4th Annual VCU 3MT® Competition, held on October 18-19, 2018.https://scholarscompass.vcu.edu/threemt/5/
The distribution of intranasal corticosteroids in pediatrics’ nasal cavity is expected to be different from adults. Despite the obvious differences in airway anatomy and breathing patterns of pediatric cohorts compared to adults, the majority of the intranasal delivery devices have been designed for adults. Therefore, there is a compelling need to evaluate functionality of commercially available devices for the pediatric population. To determine and compare patient and age relevant settings of these delivery devices, anatomically-correct pediatric and adult nasal replicas are required to evaluate intranasal delivery techniques and improve their efficiencies.
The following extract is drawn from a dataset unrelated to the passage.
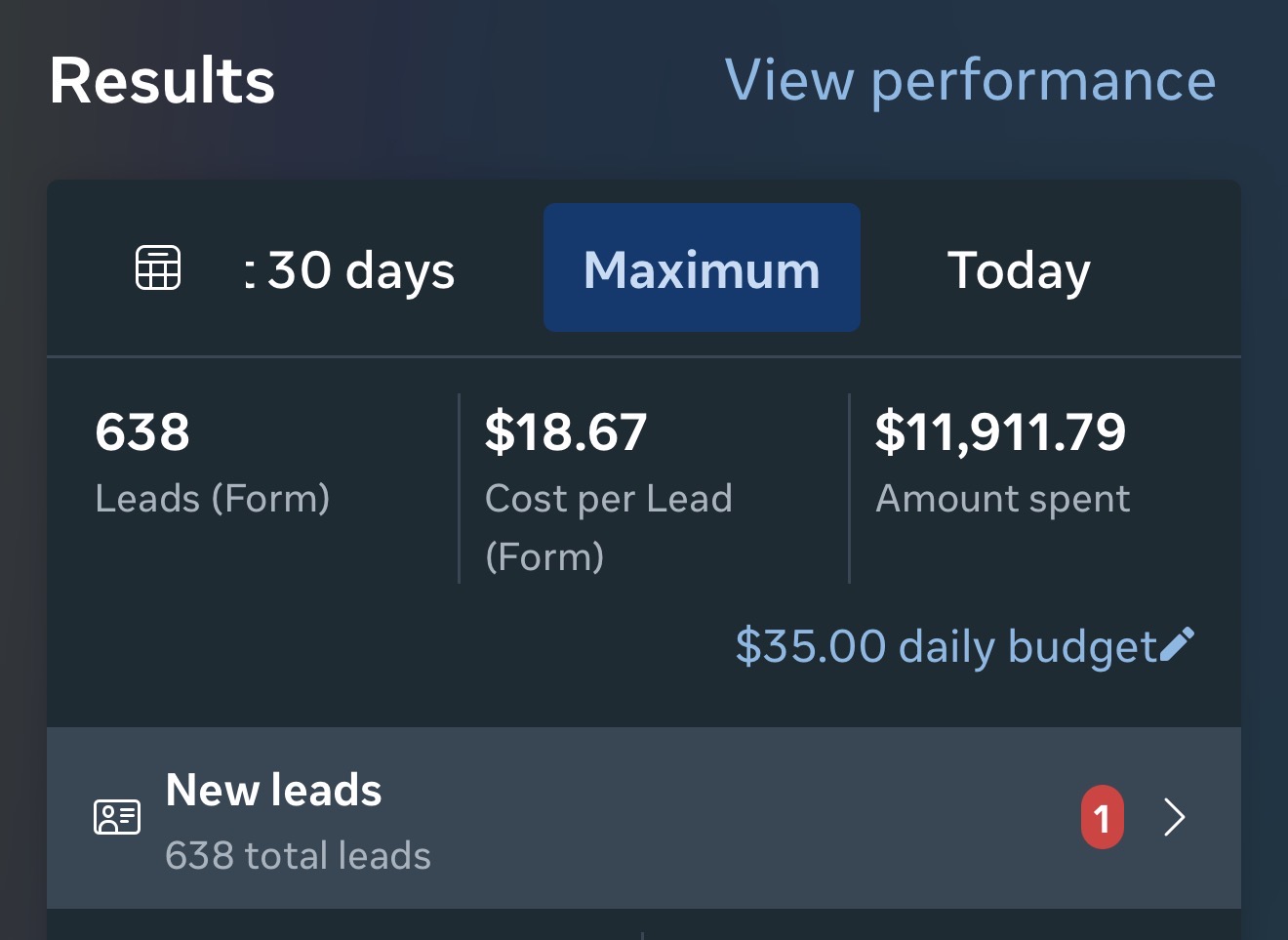The width and height of the screenshot is (1288, 940).
Task: Click the pencil edit icon beside daily budget
Action: (x=1177, y=645)
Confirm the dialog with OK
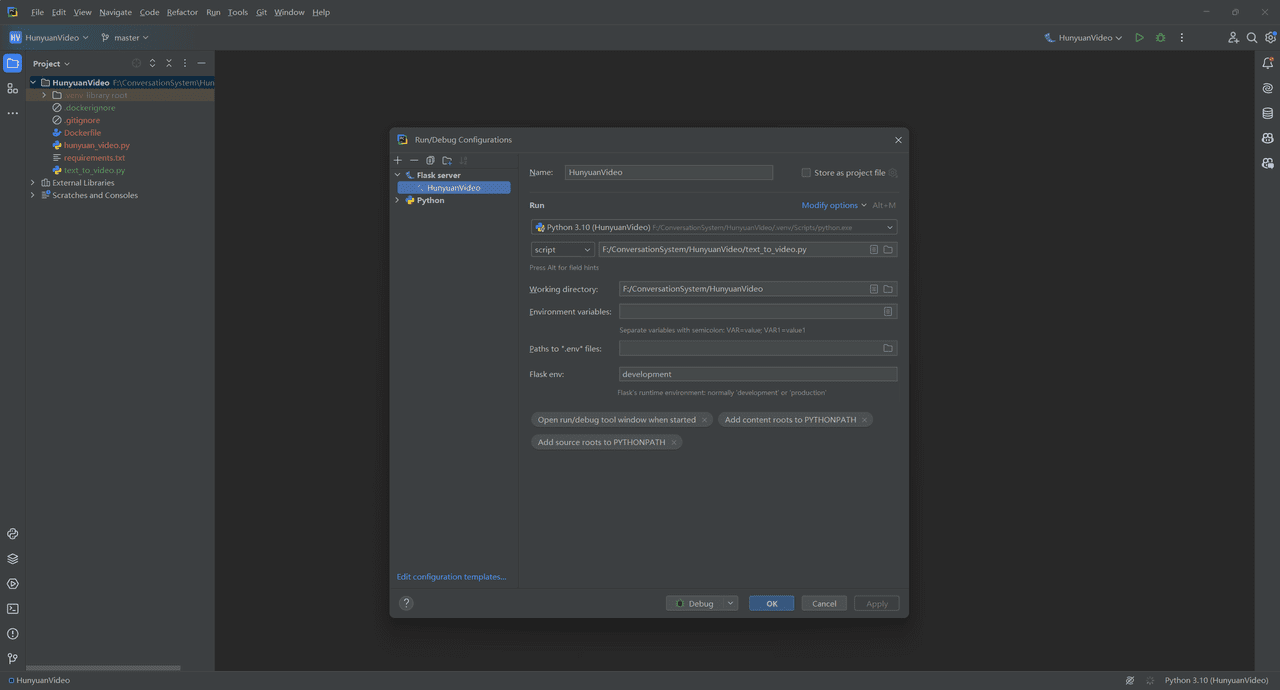 point(771,603)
In vitro testing of aerosol delivery with anatomically correct replicas has been found to be effective in predicting behavior of particles in an in vivo setting, making it possible to evaluate and quantify characteristics of certain drug delivery methods without the uncertainty of in vivo testing. The benefits of realistic in vitro testing allow direct comparison and quantification of factors that ultimately define how aerosol will be deposited in specific regions of the airways.
To sum up, our goal herein is 1) development of in vivo-in vitro correlations to predict aerosol drug deposition under various methods of pulmonary drug delivery, 2) optimization of current techniques to improve the efficiency of targeted, noninvasive drug delivery, and 3) quantification and sensitivity analysis of the factors affecting respiratory deposition.